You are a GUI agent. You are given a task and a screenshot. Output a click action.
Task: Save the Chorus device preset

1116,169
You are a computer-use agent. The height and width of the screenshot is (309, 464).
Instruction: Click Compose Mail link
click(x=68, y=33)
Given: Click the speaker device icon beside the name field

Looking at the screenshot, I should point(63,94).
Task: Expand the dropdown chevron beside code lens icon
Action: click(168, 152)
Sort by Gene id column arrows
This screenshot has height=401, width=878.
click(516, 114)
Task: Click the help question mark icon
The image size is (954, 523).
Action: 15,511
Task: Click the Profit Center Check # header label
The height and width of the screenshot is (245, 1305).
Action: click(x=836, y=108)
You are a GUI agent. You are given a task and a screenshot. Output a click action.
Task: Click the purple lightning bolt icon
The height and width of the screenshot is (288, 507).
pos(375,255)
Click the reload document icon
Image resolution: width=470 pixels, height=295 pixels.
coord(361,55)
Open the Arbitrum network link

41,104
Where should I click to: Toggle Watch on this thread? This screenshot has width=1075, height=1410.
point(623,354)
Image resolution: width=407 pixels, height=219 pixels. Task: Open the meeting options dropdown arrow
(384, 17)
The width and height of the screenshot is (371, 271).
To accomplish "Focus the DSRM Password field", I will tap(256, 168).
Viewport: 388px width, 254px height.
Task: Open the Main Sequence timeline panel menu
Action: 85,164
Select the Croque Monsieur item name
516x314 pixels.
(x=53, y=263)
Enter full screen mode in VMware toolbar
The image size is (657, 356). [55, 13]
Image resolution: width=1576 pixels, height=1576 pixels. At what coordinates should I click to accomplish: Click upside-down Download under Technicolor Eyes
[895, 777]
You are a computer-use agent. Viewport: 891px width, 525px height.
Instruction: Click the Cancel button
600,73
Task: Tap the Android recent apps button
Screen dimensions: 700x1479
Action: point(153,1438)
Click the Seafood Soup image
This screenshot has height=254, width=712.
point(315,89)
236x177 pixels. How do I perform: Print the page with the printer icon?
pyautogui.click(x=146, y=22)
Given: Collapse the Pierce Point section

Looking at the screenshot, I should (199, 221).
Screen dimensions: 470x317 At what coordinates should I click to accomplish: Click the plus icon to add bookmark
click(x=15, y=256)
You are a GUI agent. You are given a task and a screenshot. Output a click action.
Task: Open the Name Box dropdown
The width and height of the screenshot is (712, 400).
==============================
**Task brief:**
Every line above carrying the word "computer" needs to be shown.

**Completed exercise:**
You are a computer-use agent. The height and width of the screenshot is (309, 464).
You are a computer-use agent. Viewport: 891px width, 525px height.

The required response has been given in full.